Dalam penafsiran dari ayat ini, dapat ditemukan satu cerita aneh dan panjang yang menceritakan tentang laki-laki dari Bani Israil. [3]
Setiap kitab tafsir memliki kecenderungan yang berbeda dalam penafsirannya. Pada Tafsir Al Aqur'an al Adzim ini, kecenderungan yang nampak adalah dari segi ahkam / fiqih. Hal ini dapat disimpulkan, karena Ibnu Katsir selalu memberi penjelasan yang luas disertai dengan pendapat para pada setiap ayat ahkam / fiqih.

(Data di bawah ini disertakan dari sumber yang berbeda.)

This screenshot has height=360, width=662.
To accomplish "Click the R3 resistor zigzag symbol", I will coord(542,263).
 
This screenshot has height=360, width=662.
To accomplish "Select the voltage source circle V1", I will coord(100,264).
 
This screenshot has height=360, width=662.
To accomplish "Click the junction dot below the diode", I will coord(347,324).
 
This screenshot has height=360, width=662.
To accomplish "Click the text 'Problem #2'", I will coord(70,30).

C .  Metodologi  Penulisan Tafsir Al Qur'an al Adzim Karya Ibnu Katsir
Yang dimaksud metodologi penafsiran adalah metode tertentu yang digunakan oleh mufassir dalam penafsirannya. Pada umumnya metode ini terbagi menjadi empat, yaitu metode ijmali, tahlili ( analitis ), muqorin ( perbandingan ), maudhu'i ( tematik ).[4] Dan setiap metode yang digunakan pasti memiliki suatu ciri dan spesifikasi masing-masing.

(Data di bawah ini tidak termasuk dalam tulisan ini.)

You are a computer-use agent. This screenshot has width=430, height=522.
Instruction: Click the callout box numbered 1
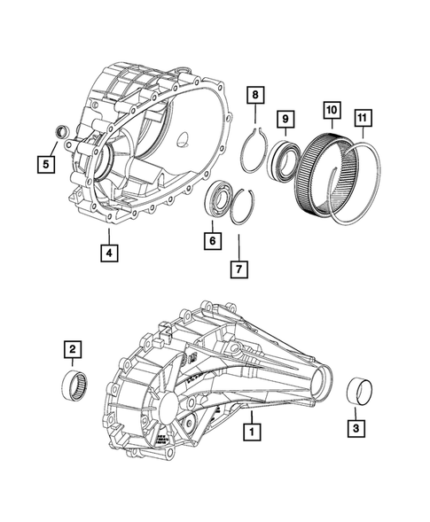coord(253,433)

Tafsir al Al Qur'an al Adzim ini dapat digolongkan sebagai salah satu tafsir dengan metode tahlili ( analitis ). Karena dalam menafsirkan setiap ayat, Ibnu Katsir menjelaskannya secara rinci dengan mencantumkan beberapa periwayatan yang lalu digunakan sebagai pendukung dari argumentasinya.
Yang dimaksud dengan metode tahlili adalah menafsirkan ayat-ayat Al Qur’an dengan memaparkan ayat-ayat Al Qur’an dan memaparkan berbagai aspek yang terkandung didalam ayat–ayat yang sedang ditafsirkan itu serta menerangkan makna-makna yang tercakup didalamnya sesuai dengan keahlian dan kecenderungan dari mufassir yang menafsirkan ayat-ayat tersebut .[5]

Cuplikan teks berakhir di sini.